New York Times reporter Steve Lohr spotlights the origin and history of MIT startup Gingko Bioworks, a synthetic biology company founded with a “shared belief that biology could be made more like computing with reusable code and standard tools instead of the bespoke experiments of traditional biology." Jason Kelly ’03, PhD ’08, one of the founders of MIT startup Ginkgo Bioworks and the company’s chief executive, explains that “the ultimate goal for Ginkgo is to make it as easy to program a cell as it is to program a computer.”

Reuters

A new study co-authored by Institute Professor Daron Acemoglu finds that countries with older workforces are seeing a larger increase in the use of robots, reports Timothy Aeppel for Reuters. Acemoglu and his colleague Pascual Restrepo of Boston University found that “age alone accounted for 35% of the variation between countries in their adoption of robots, with those having older workers far more likely to adopt the machines.”

Forbes

Forbes contributor Greg Gardner highlights GPR, an MIT startup developing ground positioning radar for autonomous vehicles. “Ground-penetrating radar can map the road structure beneath a vehicle. That sub-structure is unique and stable, much like a fingerprint,” writes Gardner. “So it can enable vehicles to find their position, no matter how remote, reliably and accurately regardless of the road conditions or visibility of road markings above ground.”

TechCrunch

TechCrunch reporter Christine Hall spotlights CodeSignal, a startup o-founded by alumnus Tigran Sloyan that is developing a skills-based assessment platform for hiring. Sloyan "got the idea for the company from an experience his co-founder and friend Aram Shatakhtsyan had while trying to find an engineering job,” writes Hall.

Times Higher Education

Times Higher Ed reporter Matthew Reisz memorializes Prof. Jing Wang, “a literary scholar who became a leading expert in Chinese literature and digital media.” Prof. Emma Teng remembers Wang as “an innovator, activist and passionate teacher” whose “long career was defined by her intellectual curiosity, drive and energy, and unwavering integrity.”

Here & Now (WBUR)

Here & Now’s Scott Tong speaks with Gideon Gil of STAT about a new technique for amputation surgery developed by researchers from MIT and Brigham and Women’s Hospital that recreates muscle connections and restore the brain’s ability to sense where and how one’s limbs are moving.

Boston Globe

Writing for The Boston Globe, Gregg Martin SM ’88, PhD ’92, a retired two-star Army general and former president of the National Defense University, shares his concern for the mental health of Afghanistan war veterans. “While most troops are justifiably proud of what they did at the tactical, local level, they’re now seeing their efforts go up in smoke,” writes Martin. “They’re angry, sad, hurting, and confused, and I fear that the mental health of some of them will unravel so unrelentingly they’ll take their own lives.”

National Public Radio (NPR)

Prof.
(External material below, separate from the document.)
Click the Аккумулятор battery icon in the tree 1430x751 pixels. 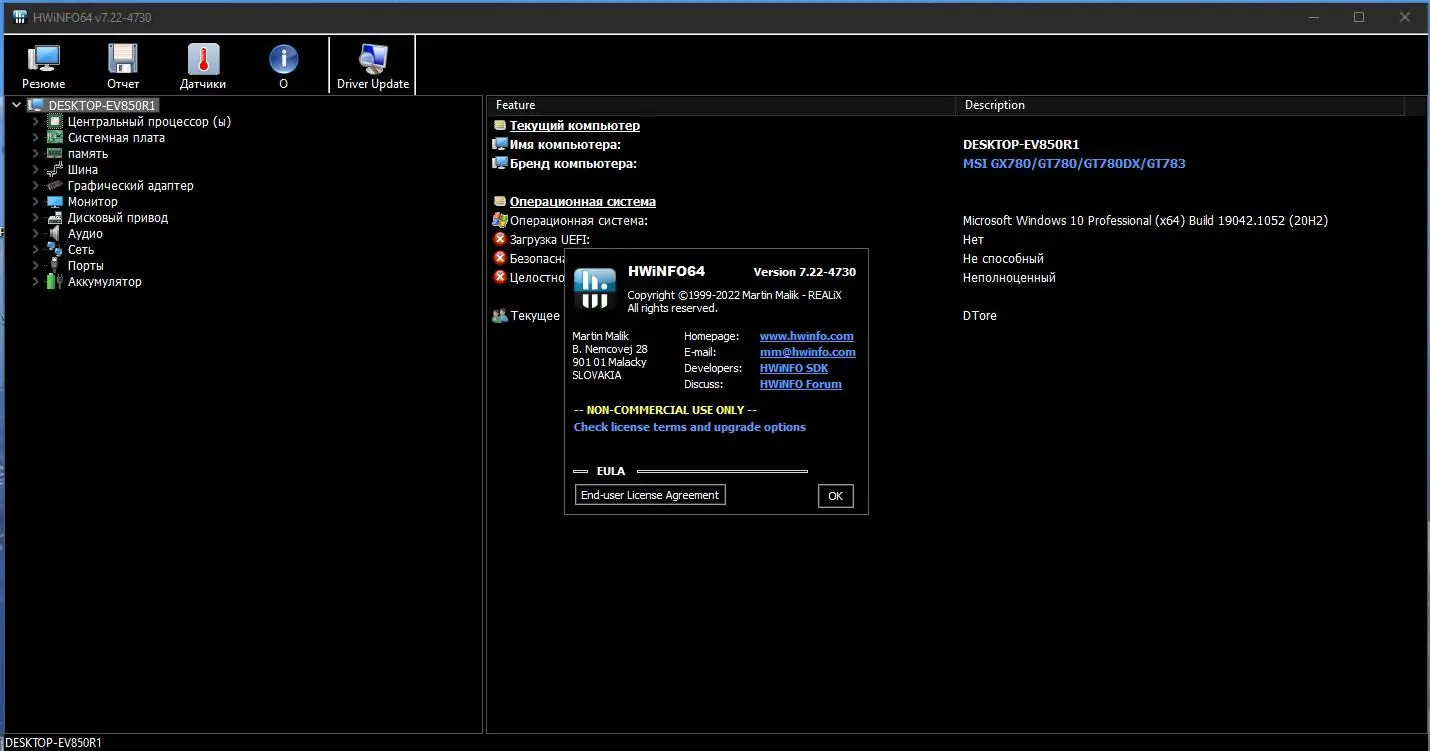tap(51, 281)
Mark Bear speaks with NPR’s Jon Hamilton about how injecting tetrodotoxin, a paralyzing nerve toxin found in puffer fish, could allow the brain to rewire in a way that restores vision and help adults with amblyopia or "lazy eye." Bear explains that: “Unexpectedly, in many cases vision recovered in the amblyopic eye, showing that that plasticity could be restored even in the adult.”

Good Morning America

Graduate student Joy Buolamwini speaks with Good Morning America about her work uncovering bias in AI systems and how beauty data can marginalize people of color. “We can’t have social justice without algorithmic justice,” says Buolamwini.

Boston Magazine

Boston Magazine reporter Tom McGrath spotlights Prof. Tim Berners-Lee’s crusade to rethink the Web and build a new platform that can help users control the digital data they share. Berners-Lee’s platform, Solid, is aimed at ensuring that for the “first time ever, we users—not big tech companies—will be in control of our data, which means that websites and apps will be built to benefit us and not them,” writes McGrath. “That, in turn, could mean revolutions in things that really are consequential, from healthcare and education to finance and the World Wide Web itself.”